> Page excerpt:

╭──

Re: [PATCH v3 12/14] arm64: realm: Support nonsecure ITS emulation shared

Steven Price <steven.price@xxxxxxx> · Fri, 28 Jun 2024 10:59:26 +0100

On 17/06/2024 04:54, Michael Kelley wrote:
> From: Steven Price <steven.price@xxxxxxx> Sent: Wednesday, June 5, 2024 2:30 AM
>>
>> Within a realm guest the ITS is emulated by the host. This means the
>> allocations must have been made available to the host by a call to
>> set_memory_decrypted(). Introduce an allocation function which performs
>> this extra call.
>>
>> Co-developed-by: Suzuki K Poulose <suzuki.poulose@xxxxxxx>
>> Signed-off-by: Suzuki K Poulose <suzuki.poulose@xxxxxxx>
>> Signed-off-by: Steven Price <steven.price@xxxxxxx>
>> ---
>> Changes since v2:
>>  * Drop 'shared' from the new its_xxx function names as they are used
>>    for non-realm guests too.
>>  * Don't handle the NUMA_NO_NODE case specially - alloc_pages_node()
>>    should do the right thing.
>>  * Drop a pointless (void *) cast.
>> ---
>>  drivers/irqchip/irq-gic-v3-its.c | 90 ++++++++++++++++++++++++--------
>>  1 file changed, 67 insertions(+), 23 deletions(-)
>>
>> diff --git a/drivers/irqchip/irq-gic-v3-its.c b/drivers/irqchip/irq-gic-v3-its.c
>> index 40ebf1726393..ca72f830f4cc 100644
>> --- a/drivers/irqchip/irq-gic-v3-its.c
>> +++ b/drivers/irqchip/irq-gic-v3-its.c
>> @@ -18,6 +18,7 @@
>>  #include <linux/irqdomain.h>
>>  #include <linux/list.h>
>>  #include <linux/log2.h>
>> +#include <linux/mem_encrypt.h>
>>  #include <linux/memblock.h>
>>  #include <linux/mm.h>
>>  #include <linux/msi.h>
>> @@ -27,6 +28,7 @@
>>  #include <linux/of_pci.h>
>>  #include <linux/of_platform.h>
>>  #include <linux/percpu.h>
>> +#include <linux/set_memory.h>
>>  #include <linux/slab.h>
>>  #include <linux/syscore_ops.h>
>>
>> @@ -163,6 +165,7 @@ struct its_device {
>>  	struct its_node		*its;
>>  	struct event_lpi_map	event_map;
>>  	void			*itt;
>> +	u32			itt_order;
>>  	u32			nr_ites;
>>  	u32			device_id;
>>  	bool			shared;
>> @@ -198,6 +201,30 @@ static DEFINE_IDA(its_vpeid_ida);
>>  #define gic_data_rdist_rd_base()	(gic_data_rdist()->rd_base)

╰──

> Records for this task:
╭──

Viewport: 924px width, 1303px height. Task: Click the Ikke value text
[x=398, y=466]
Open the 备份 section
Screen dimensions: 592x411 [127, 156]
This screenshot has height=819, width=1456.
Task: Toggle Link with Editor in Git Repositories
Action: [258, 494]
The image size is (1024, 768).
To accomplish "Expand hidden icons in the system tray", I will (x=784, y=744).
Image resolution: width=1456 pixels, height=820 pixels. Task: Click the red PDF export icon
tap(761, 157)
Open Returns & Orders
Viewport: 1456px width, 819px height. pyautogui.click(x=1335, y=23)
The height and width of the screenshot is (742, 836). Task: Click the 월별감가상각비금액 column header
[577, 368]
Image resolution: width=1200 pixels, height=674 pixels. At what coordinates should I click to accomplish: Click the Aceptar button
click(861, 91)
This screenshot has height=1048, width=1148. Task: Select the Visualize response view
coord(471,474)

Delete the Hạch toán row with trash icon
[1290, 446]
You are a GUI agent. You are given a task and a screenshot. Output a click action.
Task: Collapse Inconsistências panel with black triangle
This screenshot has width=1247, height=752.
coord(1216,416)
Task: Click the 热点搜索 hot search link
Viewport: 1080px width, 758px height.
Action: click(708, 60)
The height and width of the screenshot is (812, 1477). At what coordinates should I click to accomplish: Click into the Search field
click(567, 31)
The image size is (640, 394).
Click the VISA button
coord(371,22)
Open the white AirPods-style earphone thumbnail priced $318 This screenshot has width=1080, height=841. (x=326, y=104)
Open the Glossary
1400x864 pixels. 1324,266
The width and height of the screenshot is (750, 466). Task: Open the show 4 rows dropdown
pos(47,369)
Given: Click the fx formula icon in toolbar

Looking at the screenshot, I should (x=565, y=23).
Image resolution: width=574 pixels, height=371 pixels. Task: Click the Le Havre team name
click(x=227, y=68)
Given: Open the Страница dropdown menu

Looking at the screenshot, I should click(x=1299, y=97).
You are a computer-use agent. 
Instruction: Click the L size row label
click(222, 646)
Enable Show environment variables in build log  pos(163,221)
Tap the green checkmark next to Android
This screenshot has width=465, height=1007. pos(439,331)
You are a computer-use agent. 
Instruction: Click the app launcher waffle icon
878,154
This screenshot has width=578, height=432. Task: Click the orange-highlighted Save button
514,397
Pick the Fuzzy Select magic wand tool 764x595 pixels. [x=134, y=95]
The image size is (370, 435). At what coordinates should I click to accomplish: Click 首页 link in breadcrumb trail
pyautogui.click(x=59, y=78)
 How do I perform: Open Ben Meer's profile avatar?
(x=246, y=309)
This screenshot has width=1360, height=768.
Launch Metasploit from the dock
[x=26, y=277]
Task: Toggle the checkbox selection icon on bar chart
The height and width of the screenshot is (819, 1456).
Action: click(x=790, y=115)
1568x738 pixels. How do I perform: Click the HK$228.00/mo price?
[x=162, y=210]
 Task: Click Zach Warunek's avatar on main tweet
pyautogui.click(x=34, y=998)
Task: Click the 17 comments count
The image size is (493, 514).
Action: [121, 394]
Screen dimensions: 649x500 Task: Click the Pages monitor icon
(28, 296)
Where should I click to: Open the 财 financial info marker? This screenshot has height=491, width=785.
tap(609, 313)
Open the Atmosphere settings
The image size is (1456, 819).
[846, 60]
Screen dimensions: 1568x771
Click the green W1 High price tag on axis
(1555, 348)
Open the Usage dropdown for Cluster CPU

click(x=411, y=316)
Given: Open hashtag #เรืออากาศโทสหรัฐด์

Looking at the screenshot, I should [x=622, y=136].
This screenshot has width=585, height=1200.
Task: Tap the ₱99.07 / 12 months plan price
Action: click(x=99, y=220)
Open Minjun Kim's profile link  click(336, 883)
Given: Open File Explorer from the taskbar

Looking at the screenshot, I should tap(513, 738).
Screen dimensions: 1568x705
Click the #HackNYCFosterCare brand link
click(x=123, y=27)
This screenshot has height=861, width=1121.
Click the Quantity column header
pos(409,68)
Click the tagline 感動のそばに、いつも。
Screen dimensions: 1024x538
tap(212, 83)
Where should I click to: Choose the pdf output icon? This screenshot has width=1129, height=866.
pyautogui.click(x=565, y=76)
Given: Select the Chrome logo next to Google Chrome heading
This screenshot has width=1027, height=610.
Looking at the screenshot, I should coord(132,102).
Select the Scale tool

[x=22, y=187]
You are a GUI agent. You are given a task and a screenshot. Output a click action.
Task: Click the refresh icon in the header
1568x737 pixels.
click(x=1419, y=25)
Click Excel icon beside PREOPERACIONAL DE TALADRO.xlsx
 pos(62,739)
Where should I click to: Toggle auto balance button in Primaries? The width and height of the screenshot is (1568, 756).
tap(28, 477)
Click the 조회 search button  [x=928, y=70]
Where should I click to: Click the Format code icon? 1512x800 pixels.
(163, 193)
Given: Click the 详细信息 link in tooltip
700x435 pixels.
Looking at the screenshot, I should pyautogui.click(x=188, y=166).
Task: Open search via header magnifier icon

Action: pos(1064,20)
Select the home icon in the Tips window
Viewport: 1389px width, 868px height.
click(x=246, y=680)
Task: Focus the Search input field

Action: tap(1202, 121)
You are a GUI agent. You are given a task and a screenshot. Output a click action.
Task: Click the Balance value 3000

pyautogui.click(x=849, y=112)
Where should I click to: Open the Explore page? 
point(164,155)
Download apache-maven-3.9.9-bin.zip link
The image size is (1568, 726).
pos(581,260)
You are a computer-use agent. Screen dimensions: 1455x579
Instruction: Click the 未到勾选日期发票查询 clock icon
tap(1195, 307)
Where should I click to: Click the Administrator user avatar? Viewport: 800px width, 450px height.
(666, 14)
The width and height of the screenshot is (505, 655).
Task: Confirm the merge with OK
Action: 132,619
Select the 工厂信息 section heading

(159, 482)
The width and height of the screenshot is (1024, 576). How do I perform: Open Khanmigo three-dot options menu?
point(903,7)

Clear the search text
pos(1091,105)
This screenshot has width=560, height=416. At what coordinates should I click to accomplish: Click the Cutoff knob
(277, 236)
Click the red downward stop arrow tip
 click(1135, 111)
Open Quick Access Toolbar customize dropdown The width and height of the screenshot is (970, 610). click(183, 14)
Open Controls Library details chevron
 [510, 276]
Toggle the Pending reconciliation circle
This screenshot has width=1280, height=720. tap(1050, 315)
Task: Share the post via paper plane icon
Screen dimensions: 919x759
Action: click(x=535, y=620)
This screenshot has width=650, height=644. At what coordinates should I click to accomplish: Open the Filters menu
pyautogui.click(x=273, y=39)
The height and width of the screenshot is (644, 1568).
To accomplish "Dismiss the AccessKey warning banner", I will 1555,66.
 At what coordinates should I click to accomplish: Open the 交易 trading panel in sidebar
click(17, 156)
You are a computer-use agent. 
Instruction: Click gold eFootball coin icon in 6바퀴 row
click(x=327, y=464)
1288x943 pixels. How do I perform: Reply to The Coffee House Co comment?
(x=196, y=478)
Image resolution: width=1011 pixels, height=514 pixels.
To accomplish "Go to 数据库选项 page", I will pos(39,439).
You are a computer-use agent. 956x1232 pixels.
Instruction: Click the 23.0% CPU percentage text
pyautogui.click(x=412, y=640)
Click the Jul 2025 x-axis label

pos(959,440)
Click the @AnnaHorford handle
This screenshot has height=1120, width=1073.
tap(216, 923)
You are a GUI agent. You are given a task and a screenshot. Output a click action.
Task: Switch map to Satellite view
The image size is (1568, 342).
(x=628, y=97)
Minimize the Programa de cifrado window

╰──

> Written tasks:
**1.** Take the entries from the line with "The width and height of the screenshot is (750, 466)." through the line with "click(x=227, y=68)", change "Le Havre" to "Lyon", and write out only those lines with nothing else altered.
**2.** Carry the kernel patch review email on past its last line.

> The responses:
**1.**
The width and height of the screenshot is (750, 466). Task: Open the show 4 rows dropdown
pos(47,369)
Given: Click the fx formula icon in toolbar

Looking at the screenshot, I should (x=565, y=23).
Image resolution: width=574 pixels, height=371 pixels. Task: Click the Lyon team name
click(x=227, y=68)

**2.**
>>  #define gic_data_rdist_vlpi_base()	(gic_data_rdist_rd_base() + SZ_128K)
>>
>> +static struct page *its_alloc_pages_node(int node, gfp_t gfp,
>> +					 unsigned int order)
>> +{
>> +	struct page *page;
>> +
>> +	page = alloc_pages_node(node, gfp, order);
>> +
>> +	if (page)
>> +		set_memory_decrypted((unsigned long)page_address(page),
>> +				     1 << order);
> 
> There's been considerable discussion on the x86 side about
> what to do when set_memory_decrypted() or set_memory_encrypted()
> fails. The conclusions are:
> 
> 1) set_memory_decrypted()/encrypted() *could* fail due to a
> compromised/malicious host, due to a bug somewhere in the
> software stack, or due to resource constraints (x86 might need to
> split a large page mapping, and need to allocate additional page
> table pages, which could fail).
> 
> 2) The guest memory that was the target of such a failed call could
> be left in an indeterminate state that the guest could not reliably
> undo or correct. The guest's view of the page's decrypted/encrypted
> state might not match the host's view. Therefore, any such guest
> memory must be leaked rather than being used or put back on the
> free list.
> 
> 3) After some discussion, we decided not to panic in such a case.
> Instead, set_memory_decrypted()/encrypted() generates a WARN,
> as well as returns a failure result. The most security conscious
> users could set panic_on_warn=1 in their VMs, and thereby stop
> further operation if there any indication that the transition between
> encrypted and decrypt is suspect. The caller of these functions
> also can take explicit action in the case of a failure.
> 
> It seems like the same guidelines should apply here. On the x86
> side we've also cleaned up cases where the return value isn't
> checked, like here and the use of set_memory_encrypted() below.

Very good points - this code was lacking error handling. I think you are
also right that the correct situation when set_memory_{en,de}crypted()
fails is to WARN() and leak the page. It's something that shouldn't
happen with a well behaving host and it's unclear how to safely recover
the page - so leaking the page is the safest result. And the WARN()
approach gives the user the option as to whether this is fatal via
panic_on_warn.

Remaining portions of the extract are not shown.